» **THE PROBLEM**:
Your answer should be the exact lines of the data below from the one containing "Given: Switch to" through the one containing "The width and"; please include nothing else.

» **DATA**:
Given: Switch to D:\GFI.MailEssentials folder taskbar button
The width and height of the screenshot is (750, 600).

...

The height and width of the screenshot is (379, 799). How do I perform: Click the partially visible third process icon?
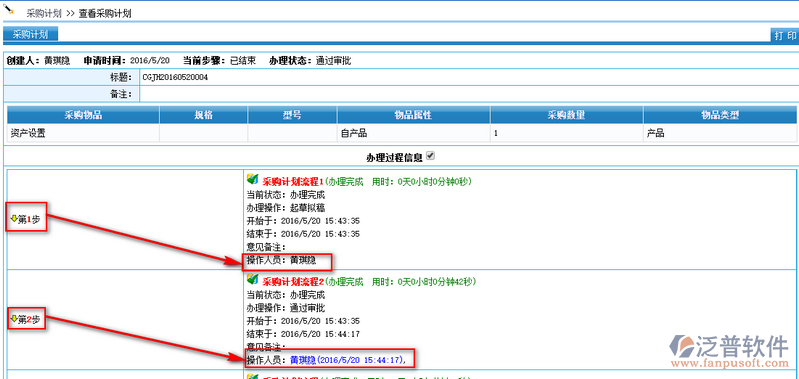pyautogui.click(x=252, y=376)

---

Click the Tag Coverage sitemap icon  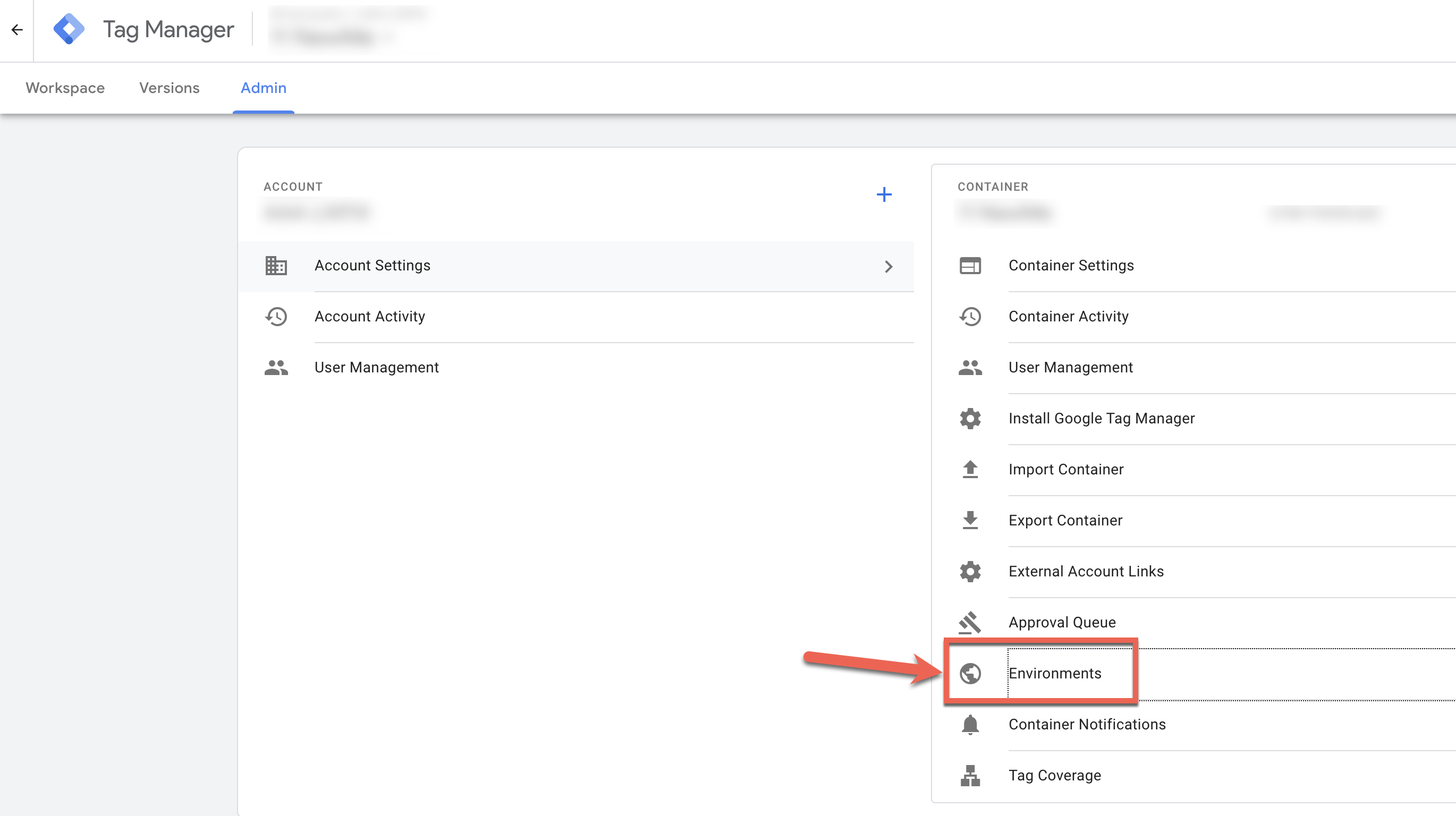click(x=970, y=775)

» **ANSWER SECTION**:
Given: Switch to D:\GFI.MailEssentials folder taskbar button
The width and height of the screenshot is (750, 600).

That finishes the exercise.